Meeting Abstract

P3.16  Saturday, Jan. 5  More than the sum of its parts: Functional development of a complex feeding system within zebrafish STAAB, K.L.*; HERNANDEZ, L.P.; The George Washington University kstaab@gwu.edu

Premaxillary protrusion within Cypriniformes is mediated by a complex system of muscles, ligaments, and bones. This includes the kinethmoid, a novel ossification within the rostral skeleton. Taut ligaments tying together the neurocranium, premaxillae, maxillae and palatines suspend the kinethmoid. Mouth opening and subsequent rotation of the maxilla (effected by contraction of jaw adductors) causes the kinethmoid to rotate and protrude the premaxillae. The origin and evolution of complex functional systems has long been an active area of research within functional morphology.

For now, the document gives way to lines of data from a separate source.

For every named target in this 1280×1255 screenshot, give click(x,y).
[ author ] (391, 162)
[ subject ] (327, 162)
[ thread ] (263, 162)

Renewed interest in evolutionary developmental biology has led to an increased research effort investigating the early development and origination of complex systems. Here we investigate the development of kinethmoid-driven premaxillary protrusion to elucidate how a complex system comprised of multiple elements (from disparate embryological origins) develops to form one functional unit. Firstly, there is a novel ossification, the kinethmoid, which rotates about its axis during protrusion of the premaxillae. The kinethmoid first develops as a cartilage within the ligament uniting the paired maxillae. While the kinethmoid is seen early in development, it is not until the juvenile stage that significant premaxillary protrusion is seen. This may be due to the fact that kinethmoid-mediated premaxillary protrusion requires a change to the adductor mandibulae muscles. The adductor mandibulae, the primary lower jaw closing muscle arises early in development as a single unit but later divides into divisions essential for protrusion. Finally, an unprecedented bridge of ligaments suspending the kinethmoid and allowing protrusion must develop properly before protrusion can occur.